Markit Economics' PMI surveys showed the three major pillars of the economy surged during the second quarter, and the latest estimate from the National Institute of Economic and Social Research (NIESR) showed even stronger growth between April and June, up 0.9%.
Like NIESR, the BoE's July Monetary Policy Committee (MPC) minutes also offered a more upbeat view on growth, suggesting the GDP to have risen 0.9% in the second quarter, with the expectations of growth slowing modestly into the third and fourth quarters.
However, the central bank's GDP forecasts usually takes the mature estimate of growth, while Friday's estimate is the first one and based only on less than 50% of all the available data for the whole quarter.
Despite the overall growth rising at a sustainable pace, and the UK labor market tightening faster than expected, the central bank remains cautious on its monetary policy decisions.
Wage growth in Britain remains significantly below consumer price inflation, not to mention house price inflation which on average has risen 10% on the year and as much as 21% in London.
Apparently, such significant contrasts keep BoE policymakers on alert by raising their concerns about the massive indebtedness of UK households at a time of such suppressed earnings growth, and a possible detrimental impact on spending and growth as soon as rates begin to rise. Therefore, the central bank reiterates slow and gradual tightening in order not to choke off business investments and households budgets and spending.
After the two phases of forward guidance, we might therefore experience the third phase which will very closely watch over the wage growth data in the upcoming months, provided both by the official statistics as well as commercial surveys.
"It is the prospects for household indebtedness that concern us.

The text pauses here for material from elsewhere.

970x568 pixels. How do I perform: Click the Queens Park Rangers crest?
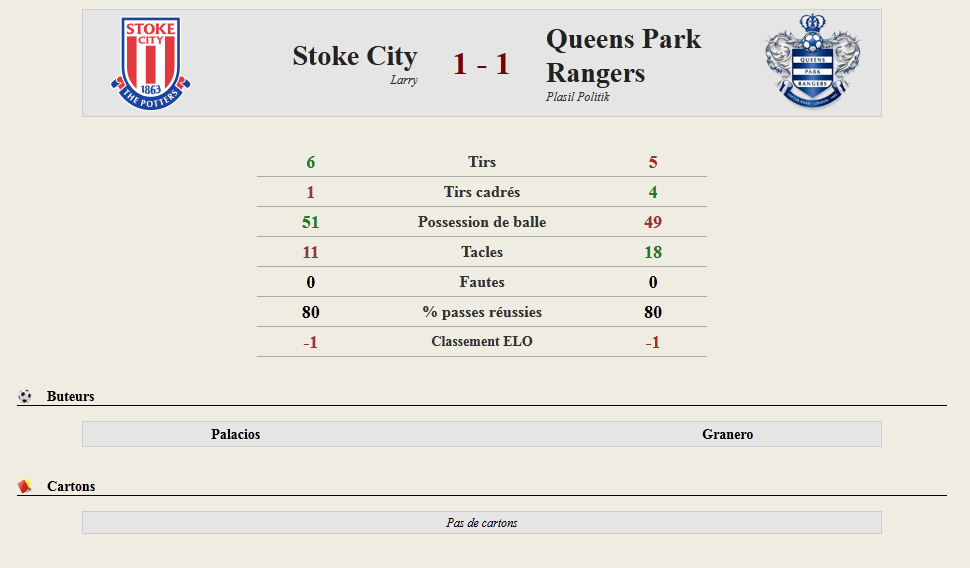tap(812, 61)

UK households start from a vulnerable position, with debt at 140% of disposable income and the share of riskier mortgage lending rising markedly over the past year. Housing debt can represent a major risk because mortgages are both the largest asset of UK banks and the largest liability of UK households," Mark Carney said on July 23.
On wages, Carney said that a key judgment for the MPC is when and to what extent the labor supply and spare capacity tightening will translate into real wage growth, and in turn that wage growth into price pressures.
All major macro fundamentals, whether it is labor or wage growth, production, services or spending will be very closely watched by the central bank. Plus the August Inflation Report is expected to shed significantly more light on the central bank's forecasts which should eventually determine the immediate monetary policy decisions towards the end of this year.